=== Task input ===

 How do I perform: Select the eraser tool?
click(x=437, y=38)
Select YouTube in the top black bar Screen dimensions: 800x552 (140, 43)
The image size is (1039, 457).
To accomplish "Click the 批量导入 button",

===
=== Task input ===

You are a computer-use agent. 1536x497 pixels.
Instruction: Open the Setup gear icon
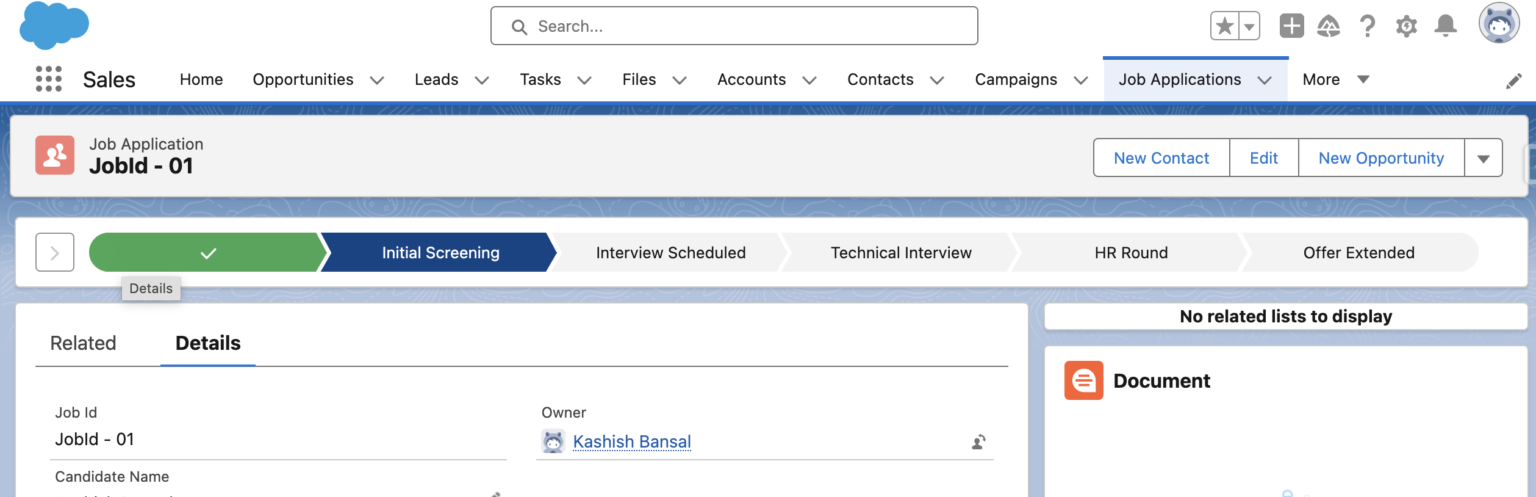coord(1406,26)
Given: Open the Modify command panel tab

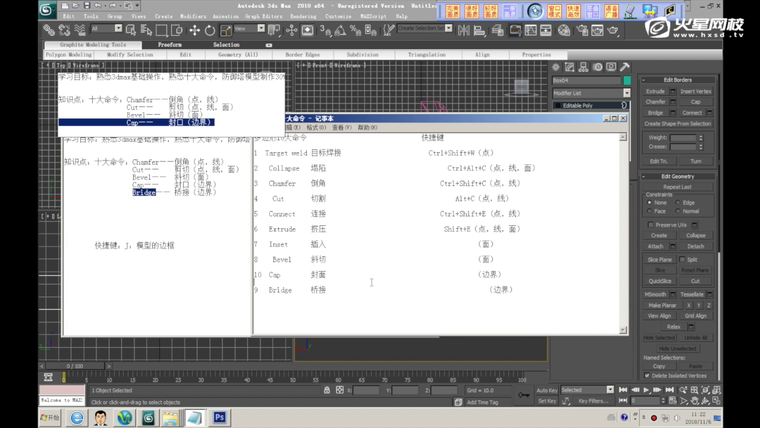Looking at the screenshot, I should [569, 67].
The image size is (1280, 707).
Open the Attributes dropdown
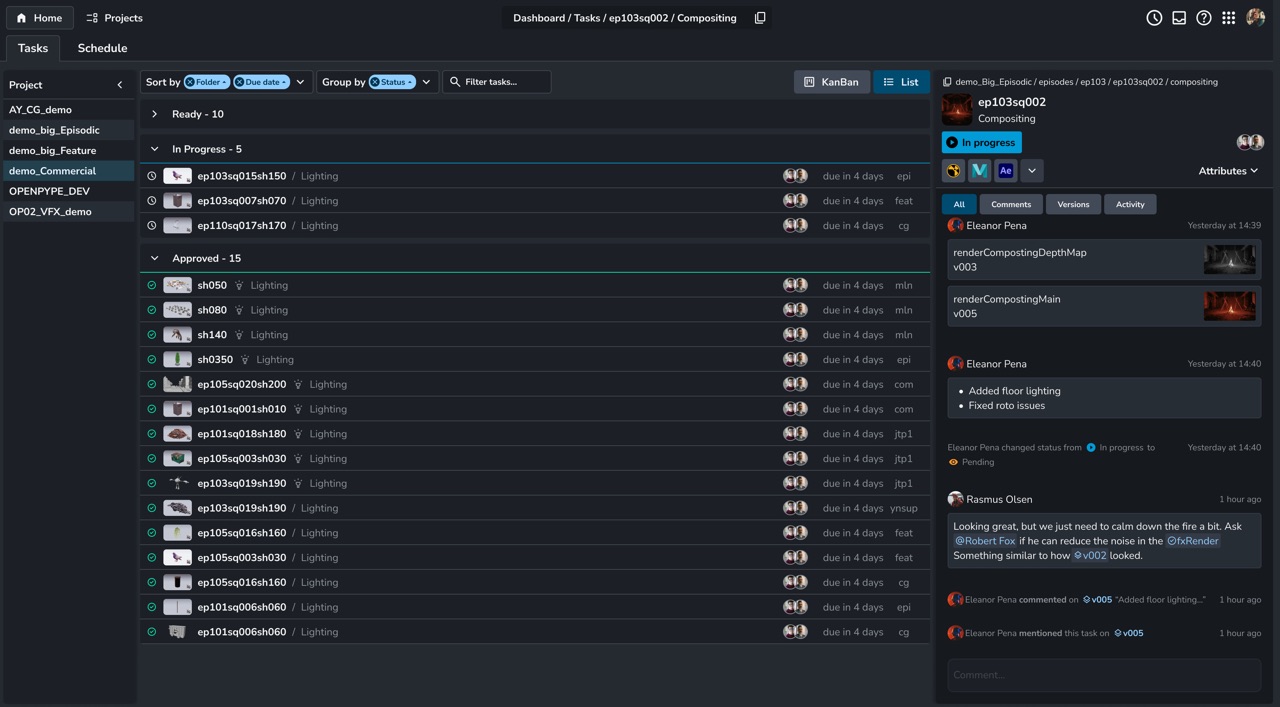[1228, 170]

===
=== Task input ===

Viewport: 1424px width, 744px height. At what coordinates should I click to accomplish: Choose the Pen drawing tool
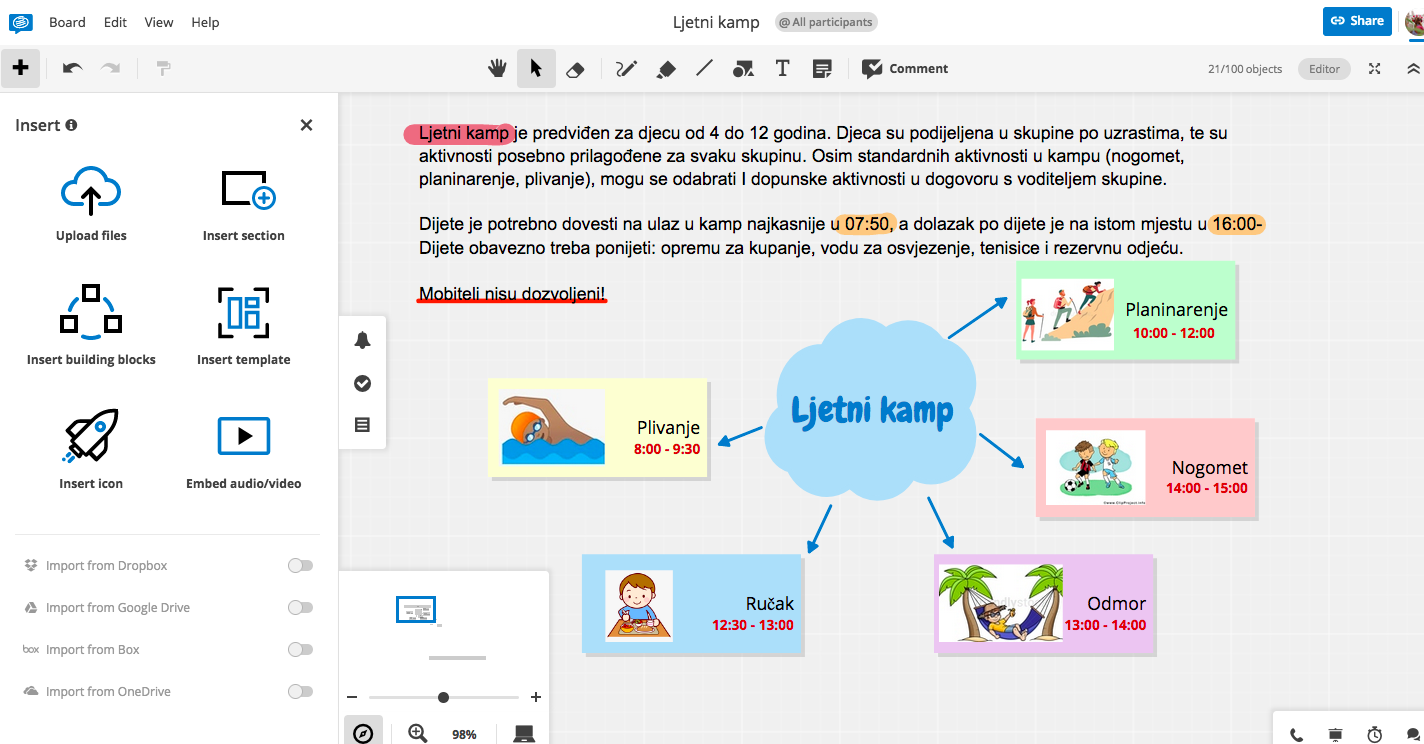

===

§ Problem requirements
Could you return all lines from the data above that contain the string "size"?

§ Answer for the task
The image size is (1039, 457).
The image size is (1280, 707).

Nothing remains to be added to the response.